Molecular Therapy - Nucleic Acids ( IF 6.5 ) Pub Date : 2021-02-18 , DOI: 10.1016/j.omtn.2021.02.014 Siguo Wang , Qinhu Zhang , Zhen shen , Ying He , Zhen-Heng Chen , Jianqiang Li , De-Shuang Huang
The study of transcriptional regulation is still difficult yet fundamental in molecular biology research. Recent research has shown that the double helix structure of nucleotides plays an important role in improving the accuracy and interpretability of transcription factor binding sites (TFBSs). Although several computational methods have been designed to take both DNA sequence and DNA shape features into consideration simultaneously, how to design an efficient model is still an intractable topic. In this paper, we proposed a hybrid convolutional recurrent neural network (CNN/RNN) architecture, CRPTS, to predict TFBSs by combining DNA sequence and DNA shape features. The novelty of our proposed method relies on three critical aspects: (1) the application of a shared hybrid CNN and RNN has the ability to efficiently extract features from large-scale genomic sequences obtained by high-throughput technology; (2) the common patterns were found from DNA sequences and their corresponding DNA shape features; (3) our proposed CRPTS can capture local structural information of DNA sequences without completely relying on DNA shape data.

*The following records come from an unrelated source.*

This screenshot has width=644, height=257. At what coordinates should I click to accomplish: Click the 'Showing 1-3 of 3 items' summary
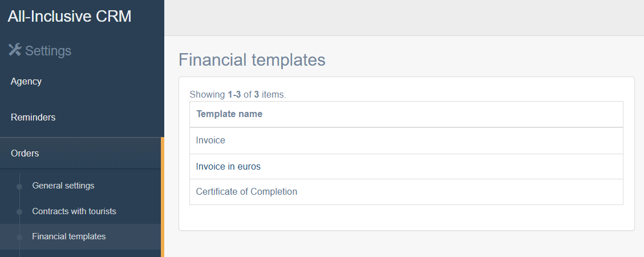click(x=238, y=94)
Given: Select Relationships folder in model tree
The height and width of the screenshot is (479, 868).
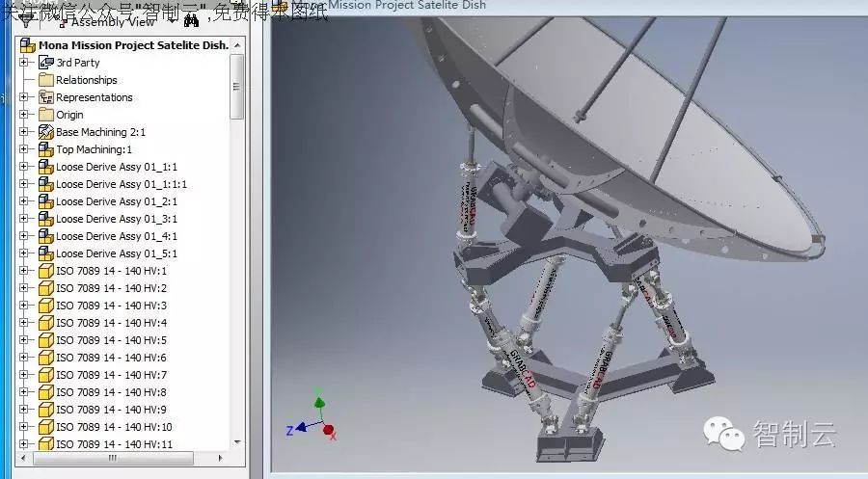Looking at the screenshot, I should click(x=86, y=80).
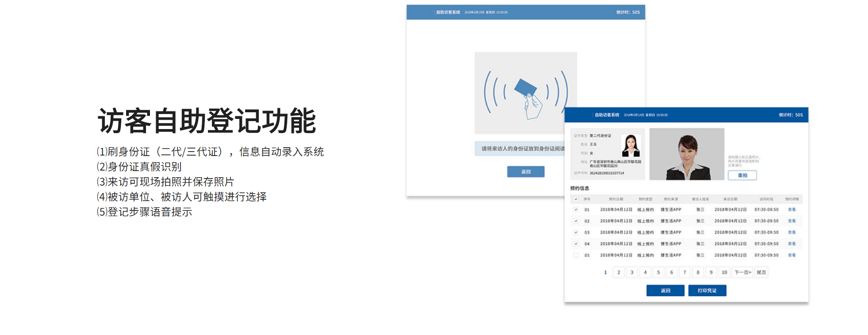Check the checkbox for appointment row 05
The width and height of the screenshot is (868, 335).
pos(576,255)
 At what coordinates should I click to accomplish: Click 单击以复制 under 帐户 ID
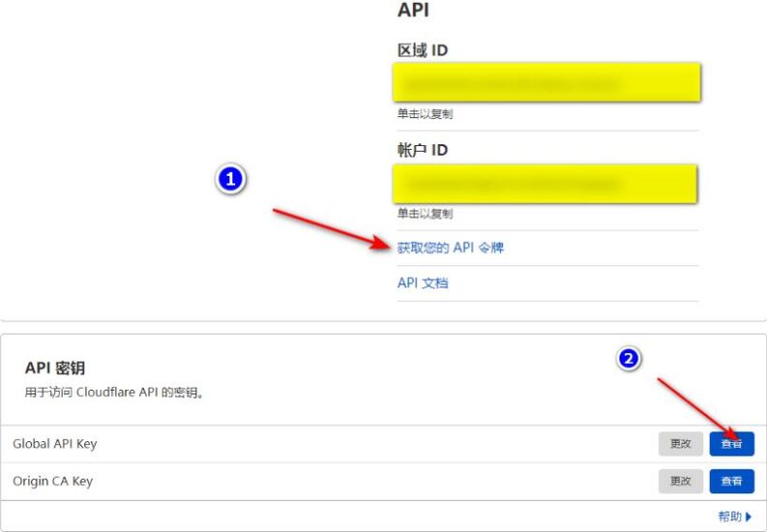[x=425, y=214]
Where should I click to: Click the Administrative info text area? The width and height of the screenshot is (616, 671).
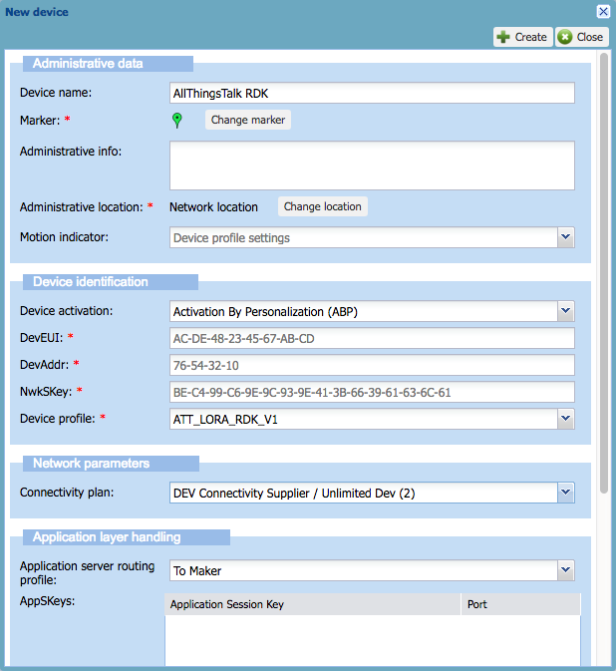372,165
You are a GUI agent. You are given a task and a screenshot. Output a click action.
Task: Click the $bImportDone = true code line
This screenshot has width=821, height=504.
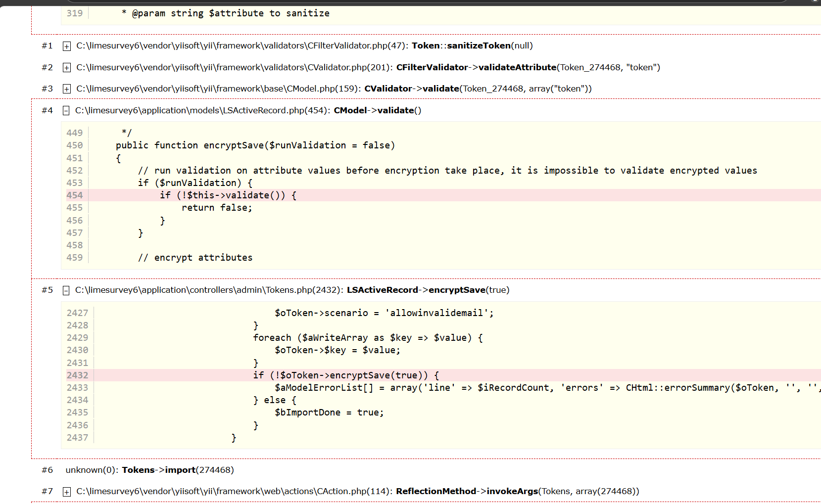coord(329,412)
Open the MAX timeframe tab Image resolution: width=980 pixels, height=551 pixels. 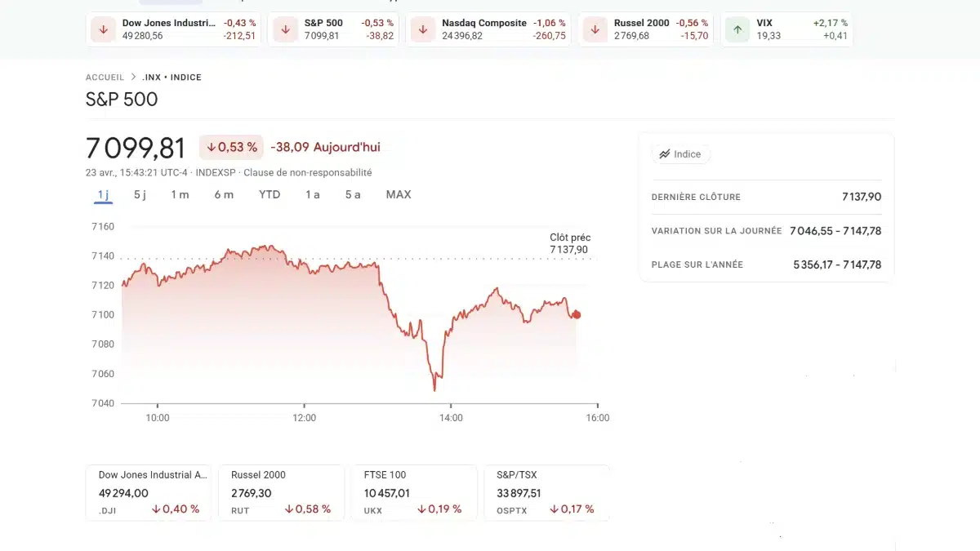click(x=399, y=194)
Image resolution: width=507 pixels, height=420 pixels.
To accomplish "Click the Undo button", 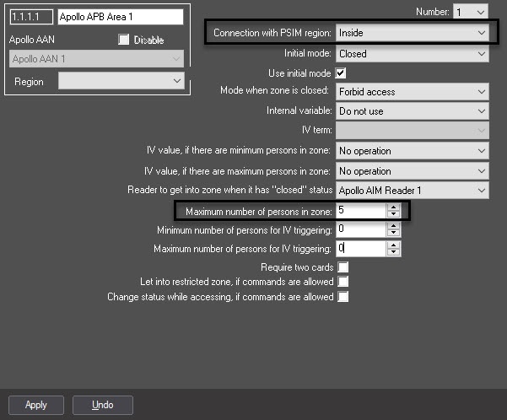I will [x=103, y=405].
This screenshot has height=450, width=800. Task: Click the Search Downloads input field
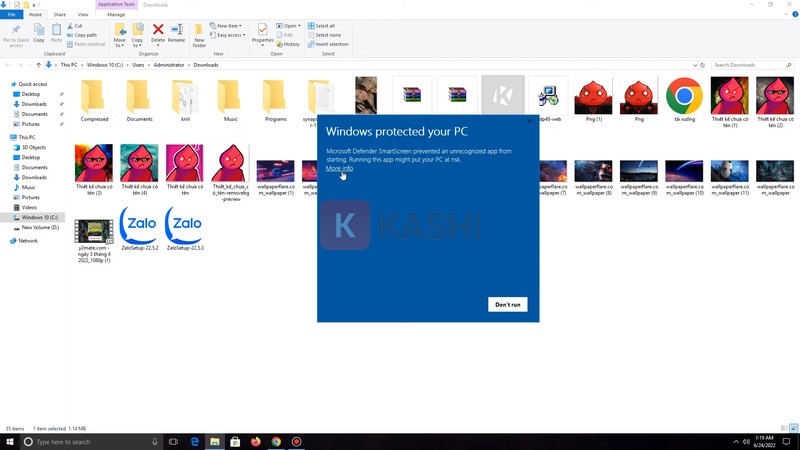pos(750,65)
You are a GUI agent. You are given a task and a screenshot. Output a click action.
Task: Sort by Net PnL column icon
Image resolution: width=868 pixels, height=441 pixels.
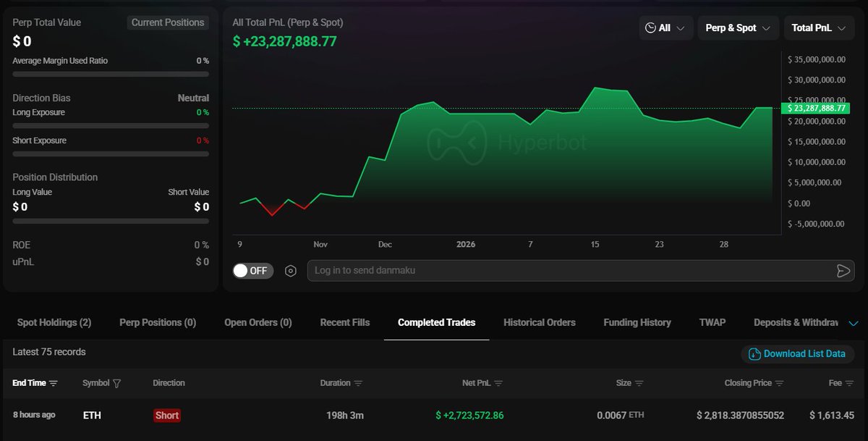498,383
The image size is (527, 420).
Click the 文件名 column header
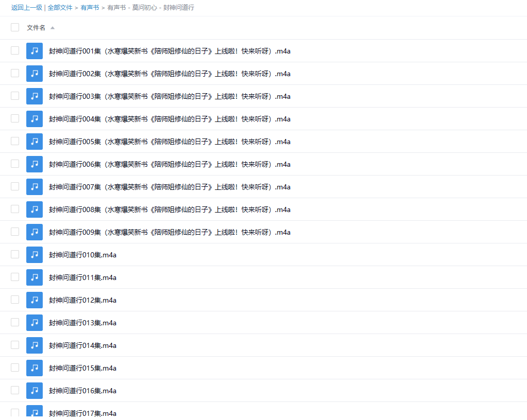(36, 28)
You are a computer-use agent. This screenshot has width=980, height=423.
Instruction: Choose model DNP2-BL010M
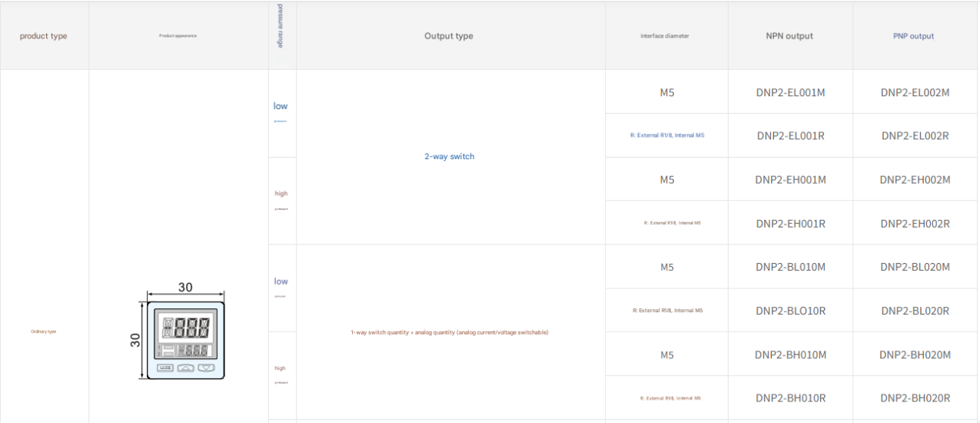tap(790, 267)
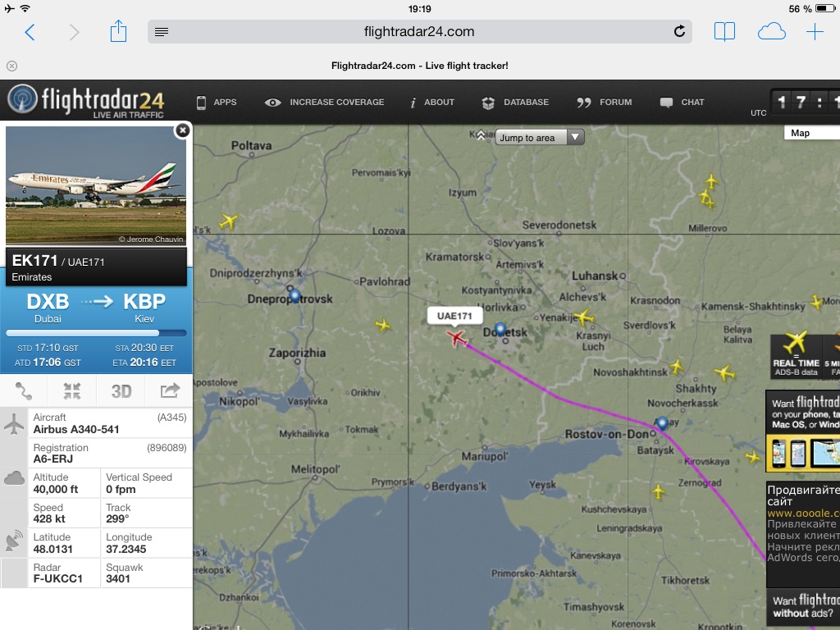
Task: Collapse the map toolbar chevron
Action: click(x=481, y=135)
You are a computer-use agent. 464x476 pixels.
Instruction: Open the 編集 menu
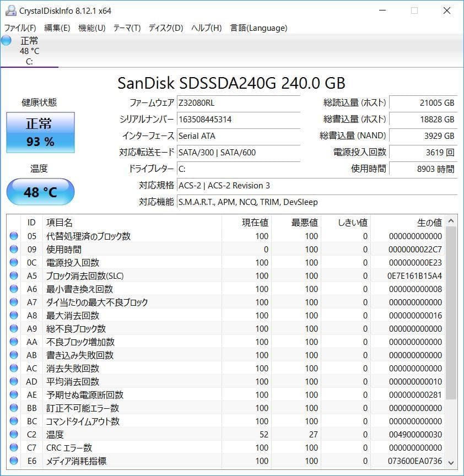click(55, 28)
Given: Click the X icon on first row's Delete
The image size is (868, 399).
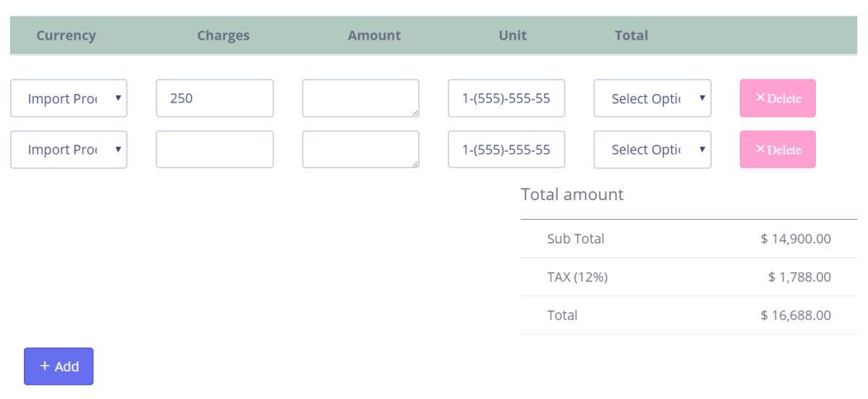Looking at the screenshot, I should click(760, 98).
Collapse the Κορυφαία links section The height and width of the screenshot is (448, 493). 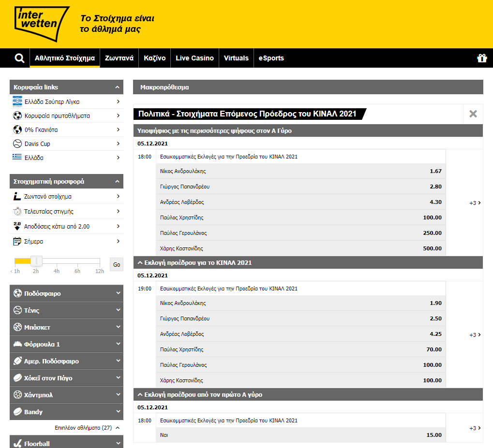click(x=117, y=87)
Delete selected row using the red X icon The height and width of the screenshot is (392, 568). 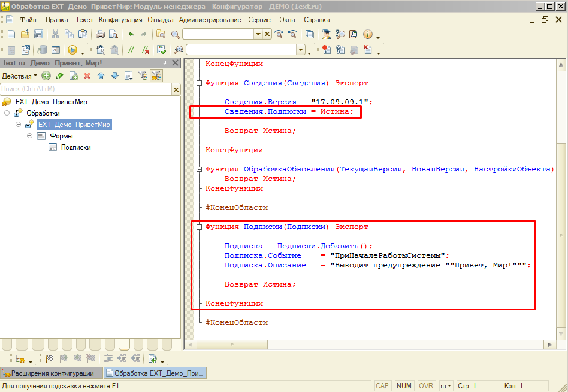tap(87, 76)
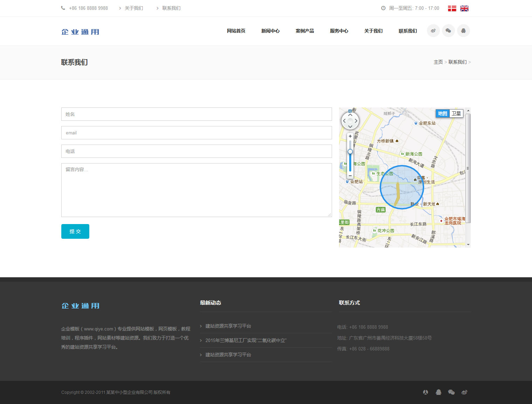The image size is (532, 404).
Task: Click the 姓名 name input field
Action: point(196,114)
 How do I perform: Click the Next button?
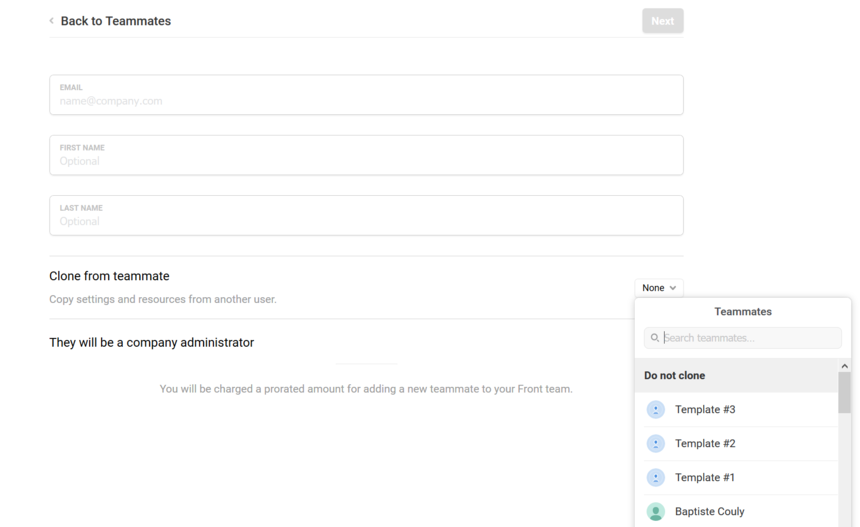tap(663, 21)
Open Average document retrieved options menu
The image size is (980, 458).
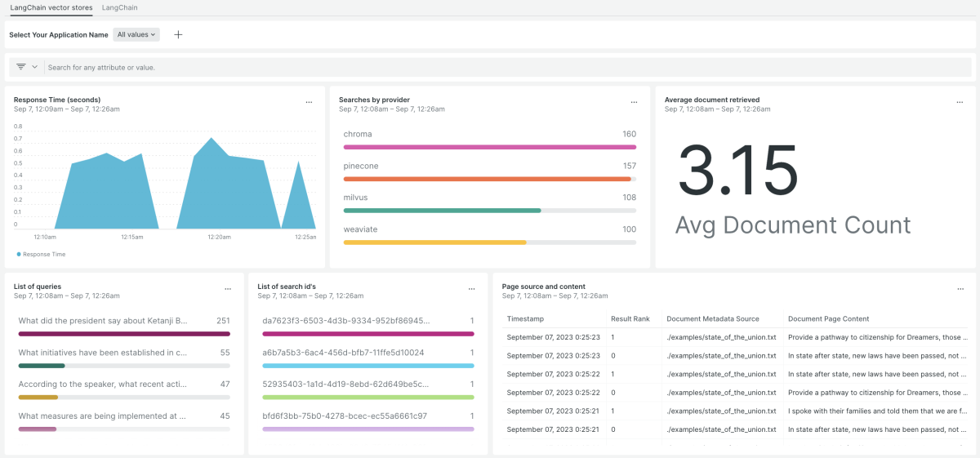coord(960,102)
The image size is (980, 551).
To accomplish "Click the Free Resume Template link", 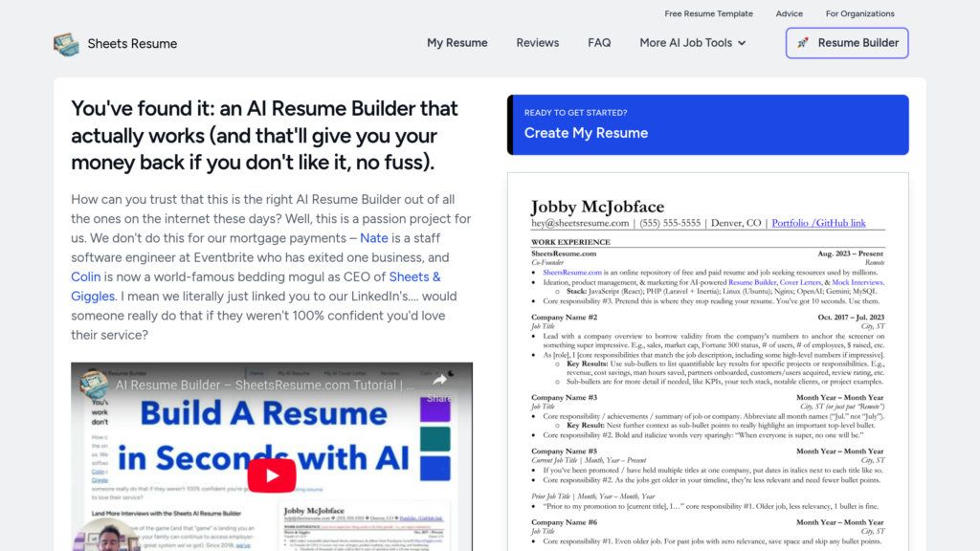I will 709,13.
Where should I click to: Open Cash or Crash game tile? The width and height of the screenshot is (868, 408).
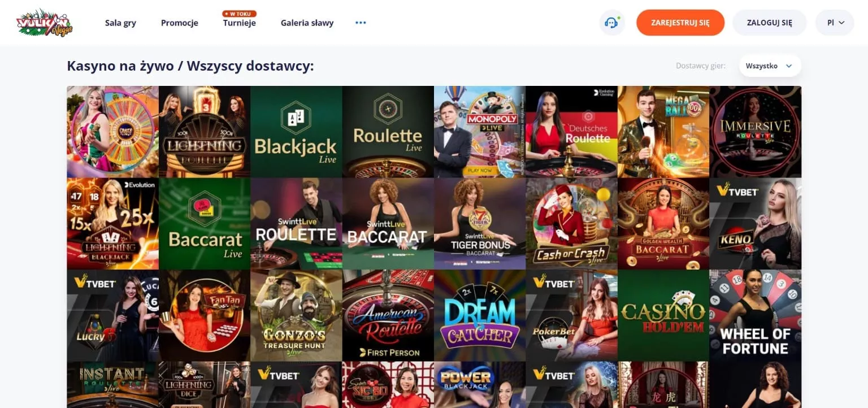[x=572, y=224]
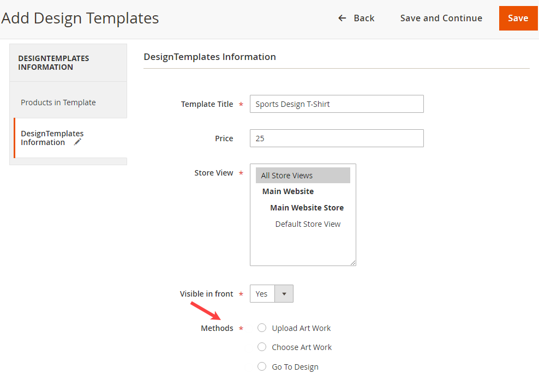Select the Go To Design radio button
Screen dimensions: 539x392
coord(262,366)
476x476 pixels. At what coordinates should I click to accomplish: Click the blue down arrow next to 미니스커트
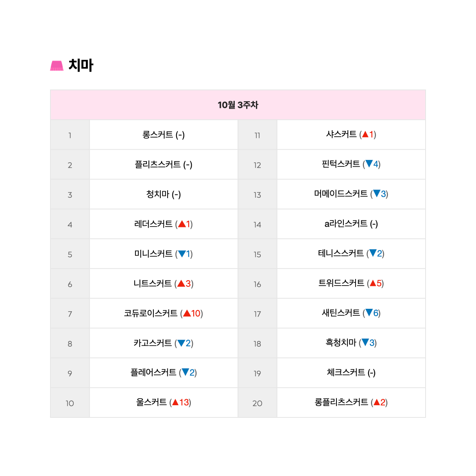182,254
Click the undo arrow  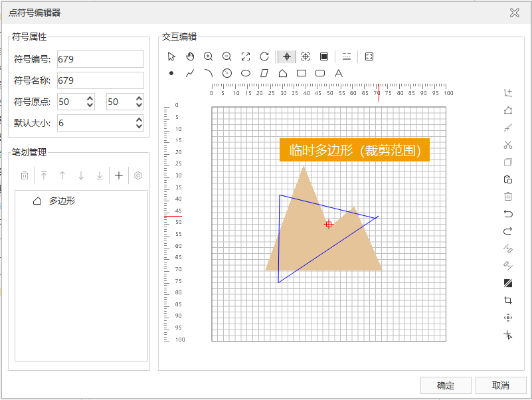(508, 214)
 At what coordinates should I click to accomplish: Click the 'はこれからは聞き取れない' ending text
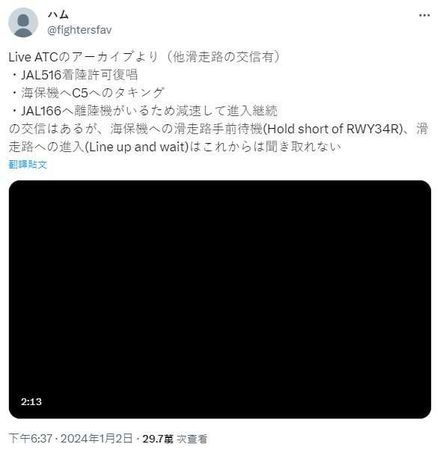tap(266, 147)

A series of comprehensive experiments on 66 in vitro datasets derived from universal protein binding microarrays (uPBMs) shows that our proposed method CRPTS obviously outperforms the state-of-the-art methods.
中文翻译:
基于共享混合深度学习架构的DNA形状特征预测转录因子结合位点
转录调控的研究仍然很困难,但在分子生物学研究中却是基础。最近的研究表明,核苷酸的双螺旋结构在提高转录因子结合位点(TFBS)的准确性和可解释性方面起着重要作用。尽管已经设计了几种计算方法来同时考虑DNA序列和DNA形状特征,但是如何设计有效的模型仍然是一个棘手的话题。在本文中,我们提出了一种混合卷积递归神经网络(CNN / RNN)体系结构CRPTS,通过结合DNA序列和DNA形状特征来预测TFBS。我们提出的方法的新颖性取决于三个关键方面:(1)共享的CNN和RNN混合应用程序具有从高通量技术获得的大规模基因组序列中高效提取特征的能力; (2)从DNA序列及其对应的DNA形状特征中发现了共同的模式;(3)我们提出的CRPTS可以捕获DNA序列的局部结构信息,而无需完全依赖于DNA形状数据。对66进行的一系列综合实验源自通用蛋白结合微阵列(uPBM)的体外数据集显示,我们提出的方法CRPTS明显优于最新方法。